I’m a little puzzled why there is no be beween gisun and gisureme. Usually, direct objects in Manchu are marked by be. I don’t know if it just got swallowed up, or if there is a grammatical reason for its omission.
A quick peek in the next room shows that there is a nice computer room, with decent computers. I asked Mr Shi if he had internet access, and he said no, and that the nearest internet bar was always filled up with people playing games, so he could never get a seat. What an ironic tragedy. He’s the one person who is charged with passing on the Manchu language, and he can’t even communicate with the Manchu enthusiasts scattered across the globe who are rooting for him.

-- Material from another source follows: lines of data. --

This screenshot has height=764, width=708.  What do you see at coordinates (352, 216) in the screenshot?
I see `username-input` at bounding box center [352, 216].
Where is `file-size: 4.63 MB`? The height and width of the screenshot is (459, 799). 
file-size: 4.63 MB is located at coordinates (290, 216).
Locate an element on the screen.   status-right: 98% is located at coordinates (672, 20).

Looking around the two or three museum rooms, we see some antiques:
“Galaha” (3rd picture) is a game played using sheep’s knuckles. Players roll the sheep’s knuckles, then they throw a small ball (or another sheep’s knuckle) into the air and, while the ball is in the air, try to arrange all of the sheep’s knuckles to be in the same position, and then catch the ball. Then they throw the ball again and see if they can pick them up and then catch the ball with the same hand. Of course there are many variations of this game. According to this, it is mentioned, along with the “nine interlinks” (4th picture) in 红楼梦 (hónglóumèng, Dream of the Red Chamber). Galaha is regarded as a Manchu thing, and the name for the game in Chinese (嘎拉哈, gālāhà) is simply a transliteration of the Manchu. I don’t know if the nine interlinks puzzle is of Manchu origin specifically or not, but from looking around the net a bit, it appears to be of Chinese origin at least. If anyone knows more about these, please let us know in the comments.

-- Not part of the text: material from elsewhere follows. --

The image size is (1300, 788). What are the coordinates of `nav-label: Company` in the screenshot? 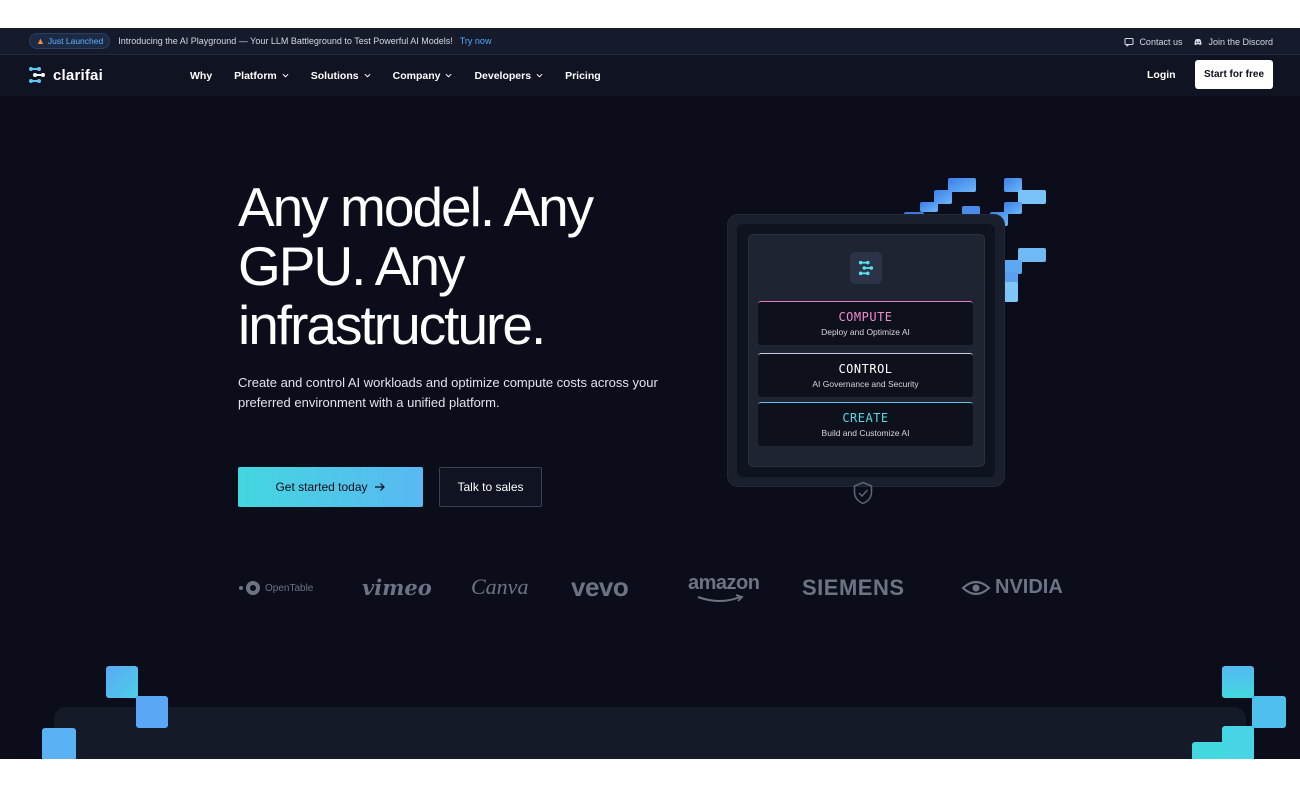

In the main room there are also three montages on the wall depicting Sanjiazi’s development.
A translation of the Chinese captions follows (notice how random they are):
- Former Manchu residences
- The old schoolhouse
- 1996 school song and dance competition
- Young Pioneers initiation ceremony
- 1997 performance celebrating Hong Kong’s return
- Dance performance
- Participating in village-level sports day
- 1998 Children’s Day performance
- The new school’s appearance
- Expert passing on Manchu language knowledge
- Manchu class
- Attentively studying Manchu
- A glance at the Manchu village
- Smooth, flat village road
- New Manchu residences
- Party and government leaders’ enthusiastic support
- City and county leaders watch a Manchu class
- Foreign experts come to do research
- Cash cows: “black & white flowers”
- A corner of the park
- Happy ethnic dance
- Modernized dairy production facility
- Zhongyin irrigation canal supplies an abundant source of water for Sanjiazi rice paddy production
There are also two enlarged Manchu documents posted on the wall.
As intriguing as they are, I’m not going to translate them just now. I’ll save that for a rainy day, if another intrepid soul doesn’t beat me to it. The titles are jakvn gvsa (Eight Banners), and ilan boo tacikv i suduri (History of Sanjiazi School). It’s amazing how deep one can go into things. Look at the how in the two documents, the words are split between lines — they sometimes get cut off at the bottom and then continue at the top of the next line! I’ve never seen that happen before in Manchu script. And in the second document, there is a horizontal space dividing two “horizontal columns” (since the writing is vertical).